There were sixteen of them left, survivors from the museum, plus Mola’s dogs, which had been wounded by slashing claws, but didn’t seem to display any feelings of pain. Panting, they ran alongside their wiry master, who winced occasionally at his snapped clavicle and clicking ribs, but tried not to show it. The streets were dark and mostly deserted. The survivors hugged the walls of buildings, moving mostly in single file, Faltor Gan leading the way. They passed twisted, blackened trees, which grew out from beneath paving stones, pushing the heavy slabs of stone upwards and away and making the roads uneven, buckled. Some of the toxic trees were even growing up through the walls of buildings, and had pushed out bricks and supporting pillars, causing walls to sag, and roofs to collapse. The whole city of Zanne had an air of despondency; of bleakness, and poison, and emptiness. A cold wind blasted down the snow-filled streets. The air smelled of oil fire, of rotting vegetation, of despair.
Their boots crunched on snow and they stopped when Faltor held up a hand, still crusted in blood. Narnok shouldered his way to the front and poked Faltor in the ribs. “You’d better be right.”
“You’d better shut up.”
“Or what?”
An elf rat leapt from a roof, bearing down on Narnok who twitched, mighty shoulders rolling, axe flashing up and cleaving the creature damn near in half. There came a sound like rope unravelling as bowels and internal organs plopped and slopped to the snow, followed by the thud of the body.
“Or that,” said Faltor, and Narnok gave a sombre nod.
“I see what you mean.”
They reached the edge of the Hanging Square as the moon emerged from behind heavy, swirling clouds.
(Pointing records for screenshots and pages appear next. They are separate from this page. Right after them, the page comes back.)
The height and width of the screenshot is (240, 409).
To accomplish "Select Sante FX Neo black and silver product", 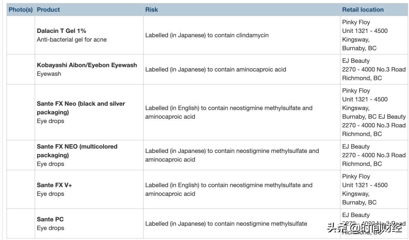I will coord(81,108).
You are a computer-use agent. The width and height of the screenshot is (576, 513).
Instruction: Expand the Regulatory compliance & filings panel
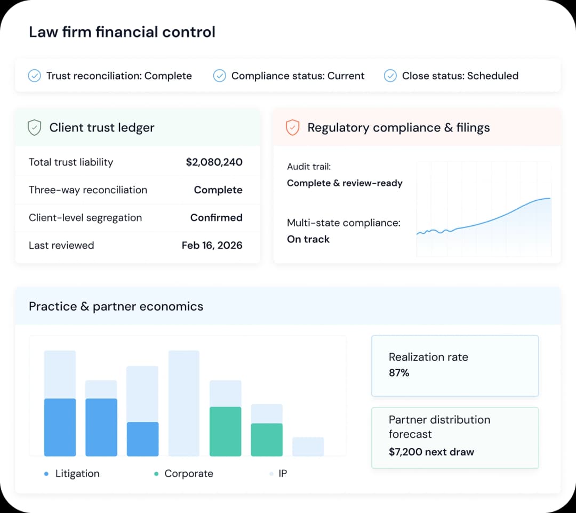(398, 127)
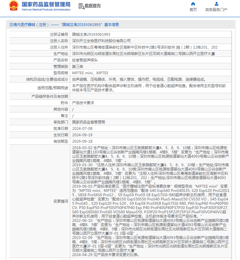Open the 数据查询 text label

coord(93,6)
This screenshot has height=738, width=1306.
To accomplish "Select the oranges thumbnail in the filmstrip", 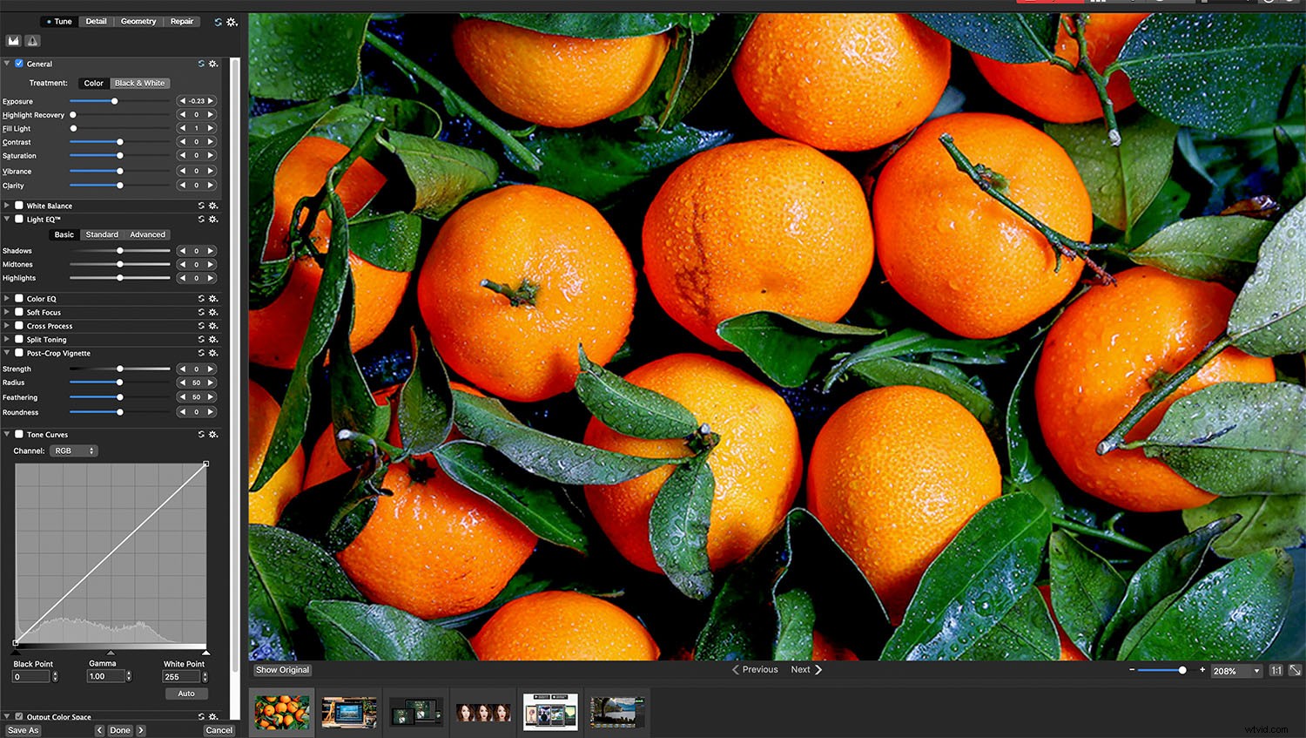I will [x=281, y=712].
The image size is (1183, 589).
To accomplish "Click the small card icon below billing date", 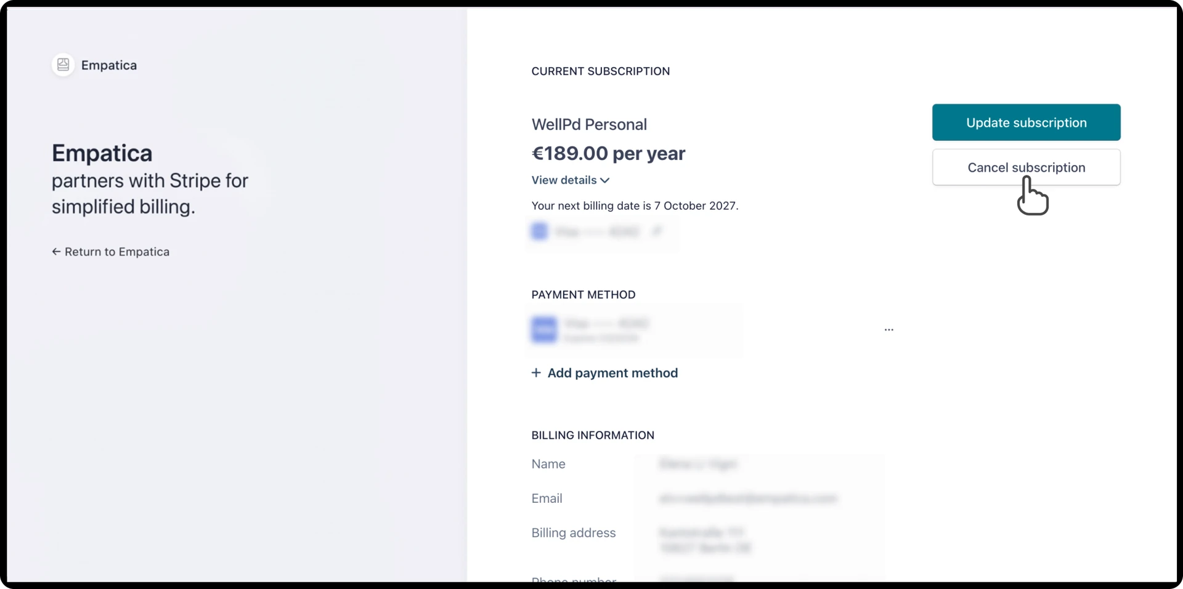I will tap(539, 231).
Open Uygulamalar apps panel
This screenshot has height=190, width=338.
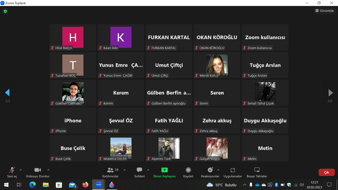point(233,172)
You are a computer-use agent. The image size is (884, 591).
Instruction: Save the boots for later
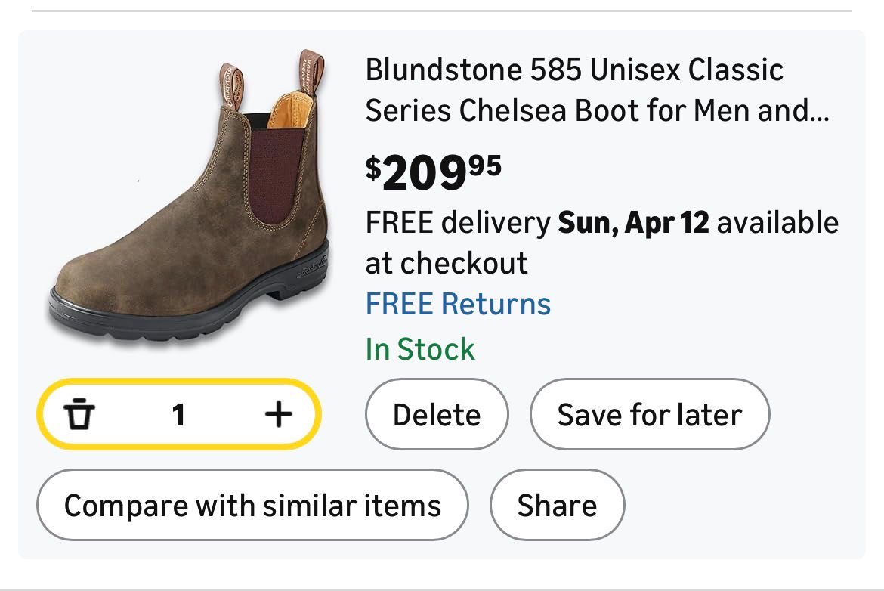[649, 415]
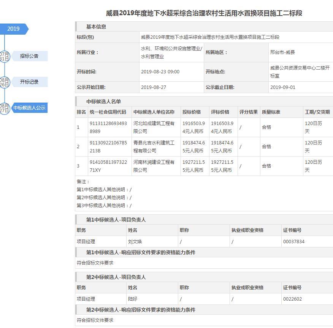Click the 中标候选人名单 section header
Image resolution: width=333 pixels, height=328 pixels.
tap(103, 101)
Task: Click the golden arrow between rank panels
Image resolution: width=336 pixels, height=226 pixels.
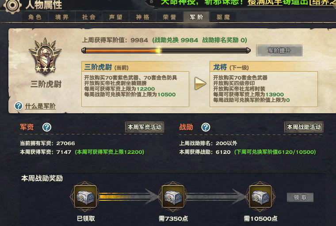Action: point(200,84)
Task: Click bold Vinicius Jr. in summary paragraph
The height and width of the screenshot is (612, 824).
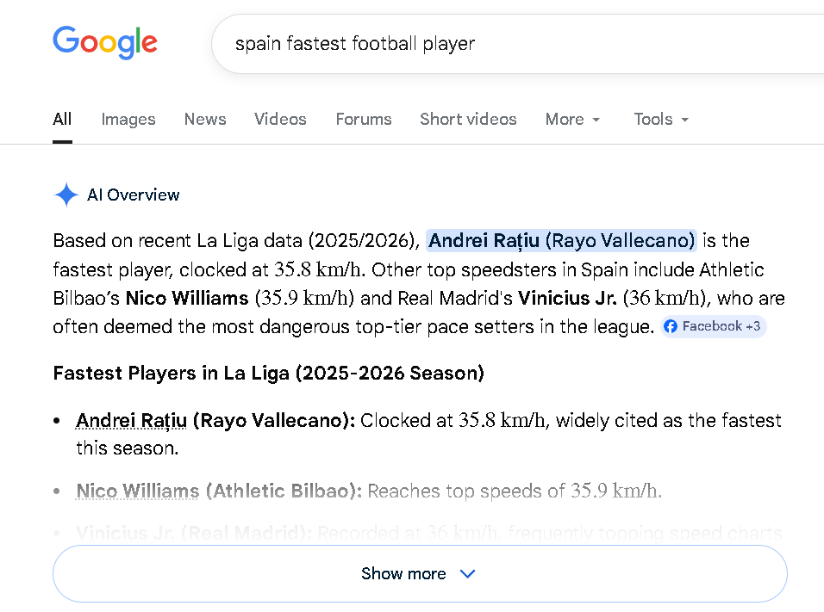Action: pos(566,299)
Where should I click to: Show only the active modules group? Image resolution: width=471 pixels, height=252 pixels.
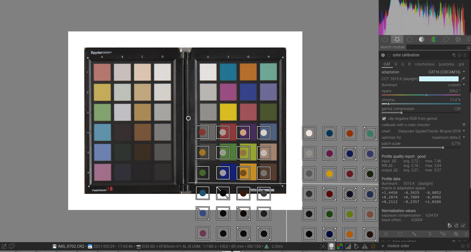(x=385, y=39)
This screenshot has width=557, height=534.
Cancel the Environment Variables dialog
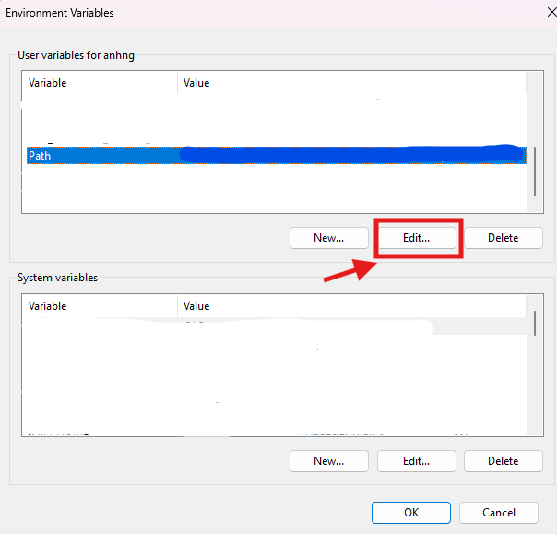click(499, 512)
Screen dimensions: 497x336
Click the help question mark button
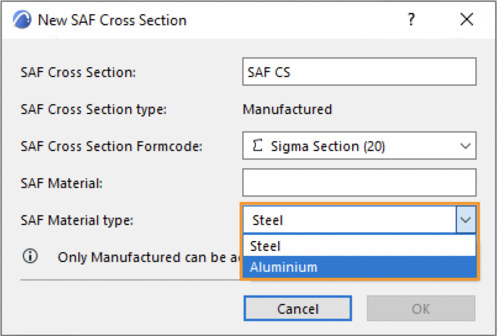(411, 20)
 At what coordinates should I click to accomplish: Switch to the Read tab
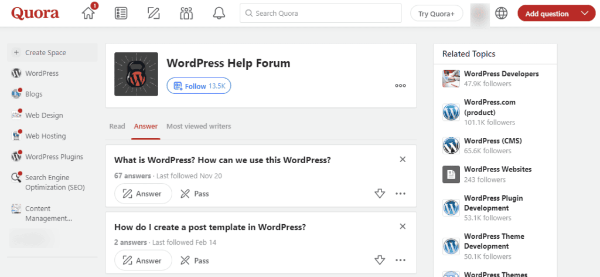coord(117,126)
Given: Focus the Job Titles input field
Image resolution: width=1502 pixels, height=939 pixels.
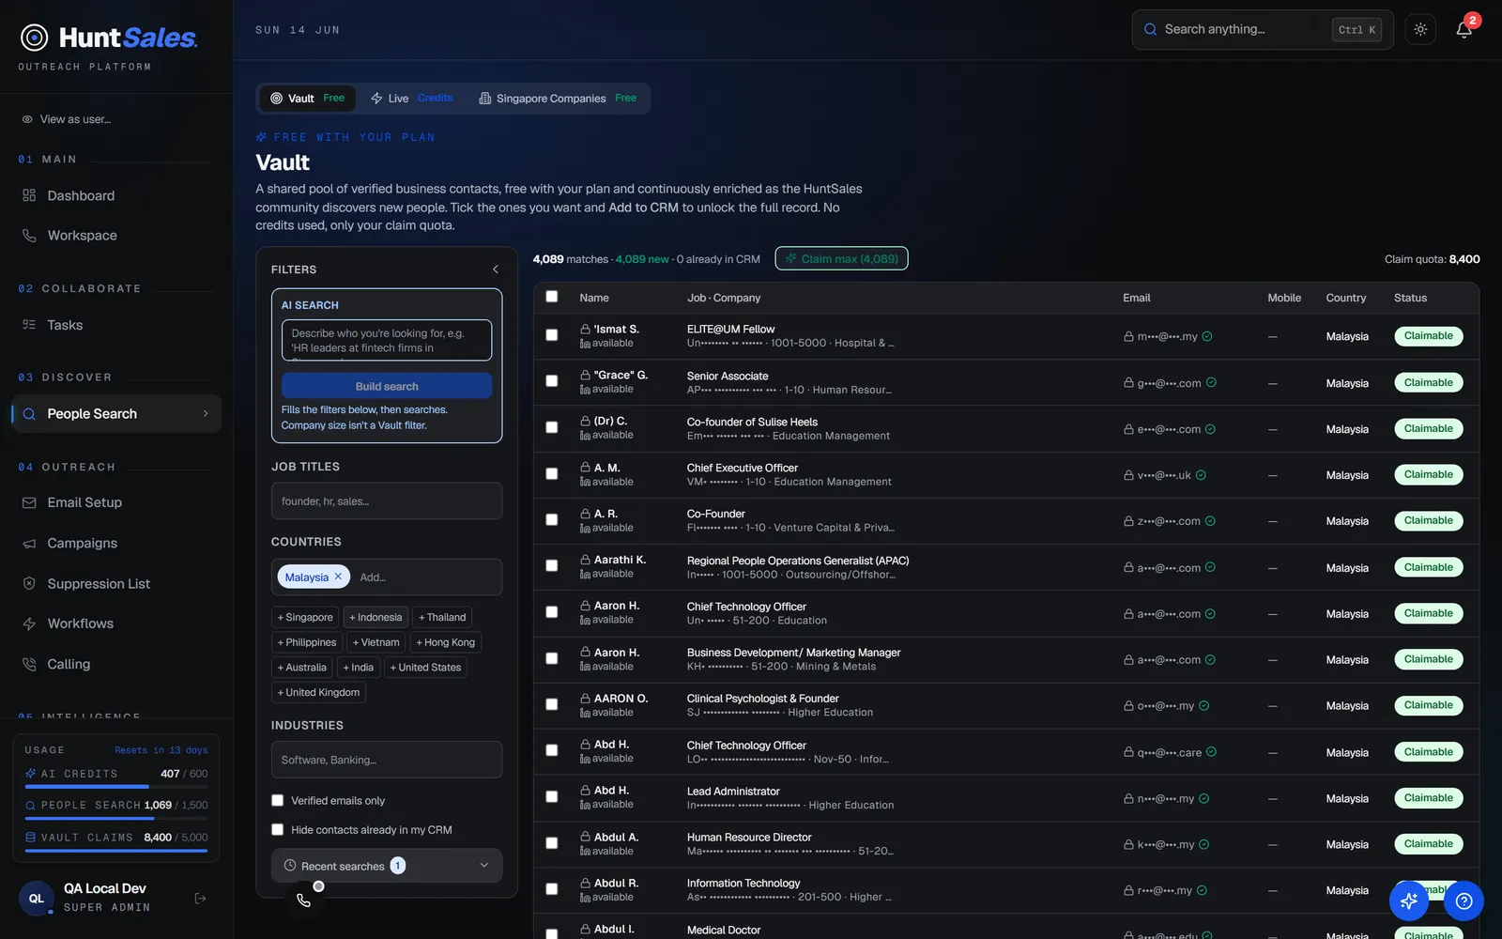Looking at the screenshot, I should [x=387, y=501].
Cold wind drifted powdered salt across the bleak space, which was dominated at the far end by the Hanging Oak, an ancient, some reckoned
thousand year-old
, tree of magnificent stature, its lower boughs wider than a horse and carriage, its huge frame a dominating and threatening shape.
“I’ve seen a few friends hanged on that bastard,” said Faltor Gan, and spat on the floor between his bloodstained boots.
“I reckon they probably deserved it,” observed Narnok, voice impassive.
Faltor slid him a sly look, sideways, and then returned it to the Hanging Oak. The tree creaked in the distance, as if recognising one it longed to see dance between its very own branches.
“You notice no evil has seeped through its branches, turning them black and twisting them out of shape?” Faltor gave a nasty, narrow grin. “That’s because The Hanging Oak is already steeped in evil; it’s already a pit leading straight down to the Furnace, and filled with the screaming souls of evil demons.” He spat again, rubbing his mouth with the back of his hand.
“Well,” said Narnok, “I still reckon you thieving shit-bags deserve what you get. A long jump with a short rope.” He gave a nasty smile. “I probably put a few of you there myself, when I worked these streets with Dalgoran; cleaning up when the City Watch didn’t have the bollocks, so to speak.”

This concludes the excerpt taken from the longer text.